Ice Planet Barbarians

DON'T EVEN get me started. I hate these books so much. HATE THEM. The writing sucks, the plotting sucks, the women being kidnapped and sexually assaulted in the first chapter sucks, and the magic technology that makes everyone able to understand every language DESPITE being on a frozen wasteland with a literally alien barbarian "society" definitely sucks. Makes no sense. It's all about wanting to sleep with the big, caveman alien. No substance at all.


People come in to buy this book and it makes me want to scream. If you want an alien romance, check out my favorite, Dark Planet Warriors. It's about 100x better than this trash and it's also available on Kindle Unlimited.


Colleen Hoover

Mkay. So. We've all read some Colleen Hoover. I read it in high school and undergrad and liked it. But as I got older, I started to realize that it's not good, and her version of romance is chalked full of issues and bad writing. I understand the CoHo renaissance in the fact that I think it's where a lot of people start when they're just getting into reading, but also so many people seem to think she's the pinnacle of romance writing. To the point where people would rather cycle through every crappy CoHo book and form big opinions without ever reading anything else.


It particularly annoys me when people come in asking for It Ends With Us as though it's a romance. And the people who recommended it as a romance. They obviously missed the point, and they'll hear nothing different.


It makes me irrationally irritated. I'm not a literature gatekeeper; think of this the opposite way, I want to throw the gate wide open and herd all the people who are newer to romance toward the REST of the romance aisle.

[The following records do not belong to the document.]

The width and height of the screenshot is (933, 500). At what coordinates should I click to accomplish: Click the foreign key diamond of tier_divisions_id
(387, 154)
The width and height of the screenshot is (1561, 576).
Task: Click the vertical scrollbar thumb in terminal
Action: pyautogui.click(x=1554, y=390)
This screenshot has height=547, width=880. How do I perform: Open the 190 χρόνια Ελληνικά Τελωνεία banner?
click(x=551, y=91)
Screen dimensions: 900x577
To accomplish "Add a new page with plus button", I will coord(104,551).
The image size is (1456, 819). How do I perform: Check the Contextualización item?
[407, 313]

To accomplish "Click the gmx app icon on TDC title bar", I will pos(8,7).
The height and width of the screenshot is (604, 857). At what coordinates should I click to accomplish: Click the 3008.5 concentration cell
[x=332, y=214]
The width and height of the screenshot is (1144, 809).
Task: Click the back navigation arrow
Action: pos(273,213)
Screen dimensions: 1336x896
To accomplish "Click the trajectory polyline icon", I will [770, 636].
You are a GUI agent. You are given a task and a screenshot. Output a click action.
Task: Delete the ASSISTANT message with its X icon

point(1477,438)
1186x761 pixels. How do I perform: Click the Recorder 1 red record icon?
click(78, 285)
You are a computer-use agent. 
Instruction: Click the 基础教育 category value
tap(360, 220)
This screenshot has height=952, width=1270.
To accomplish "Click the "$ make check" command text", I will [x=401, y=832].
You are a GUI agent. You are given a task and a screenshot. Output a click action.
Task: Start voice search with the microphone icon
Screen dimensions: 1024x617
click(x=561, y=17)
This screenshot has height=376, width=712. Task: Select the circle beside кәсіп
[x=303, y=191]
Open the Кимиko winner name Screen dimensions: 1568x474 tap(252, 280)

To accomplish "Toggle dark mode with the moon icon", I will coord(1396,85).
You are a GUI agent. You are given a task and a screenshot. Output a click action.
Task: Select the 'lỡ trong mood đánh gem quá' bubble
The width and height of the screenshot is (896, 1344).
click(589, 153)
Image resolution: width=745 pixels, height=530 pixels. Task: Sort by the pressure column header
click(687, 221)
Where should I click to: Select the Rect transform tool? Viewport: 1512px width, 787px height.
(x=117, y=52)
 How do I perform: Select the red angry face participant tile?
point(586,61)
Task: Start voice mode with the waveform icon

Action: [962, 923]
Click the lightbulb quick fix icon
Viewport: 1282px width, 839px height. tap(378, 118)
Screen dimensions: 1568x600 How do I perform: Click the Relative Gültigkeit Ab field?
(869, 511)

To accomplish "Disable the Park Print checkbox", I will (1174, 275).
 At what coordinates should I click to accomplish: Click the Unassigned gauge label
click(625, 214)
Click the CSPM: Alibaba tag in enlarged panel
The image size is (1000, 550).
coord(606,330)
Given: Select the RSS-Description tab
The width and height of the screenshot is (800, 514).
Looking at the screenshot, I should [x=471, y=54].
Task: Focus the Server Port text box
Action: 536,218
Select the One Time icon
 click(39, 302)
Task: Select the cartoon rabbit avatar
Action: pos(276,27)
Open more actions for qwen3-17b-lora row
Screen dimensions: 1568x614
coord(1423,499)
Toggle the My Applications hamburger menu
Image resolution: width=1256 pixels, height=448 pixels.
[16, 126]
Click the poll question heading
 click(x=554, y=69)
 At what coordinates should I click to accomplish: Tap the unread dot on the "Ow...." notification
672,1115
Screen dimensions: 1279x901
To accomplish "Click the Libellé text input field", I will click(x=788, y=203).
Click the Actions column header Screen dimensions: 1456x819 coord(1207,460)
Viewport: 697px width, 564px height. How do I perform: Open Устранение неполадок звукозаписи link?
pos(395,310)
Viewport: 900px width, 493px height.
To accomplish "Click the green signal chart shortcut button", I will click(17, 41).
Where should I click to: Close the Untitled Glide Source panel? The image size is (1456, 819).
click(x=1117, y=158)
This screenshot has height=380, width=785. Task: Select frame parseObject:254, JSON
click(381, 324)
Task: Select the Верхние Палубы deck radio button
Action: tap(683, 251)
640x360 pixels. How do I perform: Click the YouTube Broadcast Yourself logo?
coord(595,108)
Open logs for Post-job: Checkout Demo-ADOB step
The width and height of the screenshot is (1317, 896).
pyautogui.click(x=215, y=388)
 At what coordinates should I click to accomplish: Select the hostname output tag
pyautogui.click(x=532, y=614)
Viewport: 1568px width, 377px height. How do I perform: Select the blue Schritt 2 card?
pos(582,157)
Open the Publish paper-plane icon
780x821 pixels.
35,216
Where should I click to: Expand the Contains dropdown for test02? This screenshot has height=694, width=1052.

For any Colleen Hoover readers out there, please check out Mariana Zapata. She's one of my favorite romance writers, if not my favorite. I've reread so many of her books, pretty much every year. Last year, I read Kulti twice. I always recommending starting with Kulti, then From Lukov With Love. They're sports romances, but they are top-tier slow-burn.


Neon Gods

*screams into the void* Honestly, I'd rather throw myself into the River Styx than listen to another group of people talk up Neon Gods. This one is particularly annoying because it was a big "nope" from the first time I heard about it. I just wasn't interested (which is odd, because I've been a Hades romance fan for a long time). But then I saw one of those quote thirst trap videos and the quote really pulled me in. I should've just started the sample on Kindle rather than buying the book. I didn't get very far in before I got very mad at myself for betraying my own instincts.


Neon Gods tries to do what Lore Olympus does, but fails. Fails hard. I swear this is one, like Ice Planet Barbarians, where people just jump onto the train because it's a neat/weird concept. But they ignore the plot, they ignore the writing. Some popular things just don't deserve to be popular. Like this. And the rest of the books on this list, I guess.


Note: Rhapsodie is bad. A Touch of Darkness and The Shadows Between Us are not great Hades/Persephone adaptations either, they're better. They'd mid. Go with Lore Olympus. I've been a fan since it's early Webtoon days.



Zodiac Academy

To be fair, I didn't get very far into Zodiac Academy, but in my defense, I couldn't past the writing. It's just so childish and ridiculous. I'm all for dark academia books, honestly I'll be front of the line, but I got this on KU a long time ago and just couldn't do it. When it started getting popular, I went back to it again after a customer hyped it up, and I still couldn't do it. Sometimes I really just stop and wonder how in the world someone can think books like this should represent the genre.


The characters are at odds immediately after a clunky meeting where he info-dumps over dialogue, telling them all about a magical realm where they belong in a magical academy full of creatures. Oh, and he's an asshole who doesn't understand wit, while the main characters are twin sisters who are pissed off at the world but go along with everything any way.


Other options for Dark Academia: Discovery of Witches, A Deadly Education, Ninth House, Legendborn, Prince of the Sorrows, Gabriel's Inferno (...I could go on...)


Other options for angsty, destitute teenage girl meets fantasy/sci-fi: Warcross, Arcana Chronicles, Hush, Hush, anything published during the dystopian era circa 2012-2015.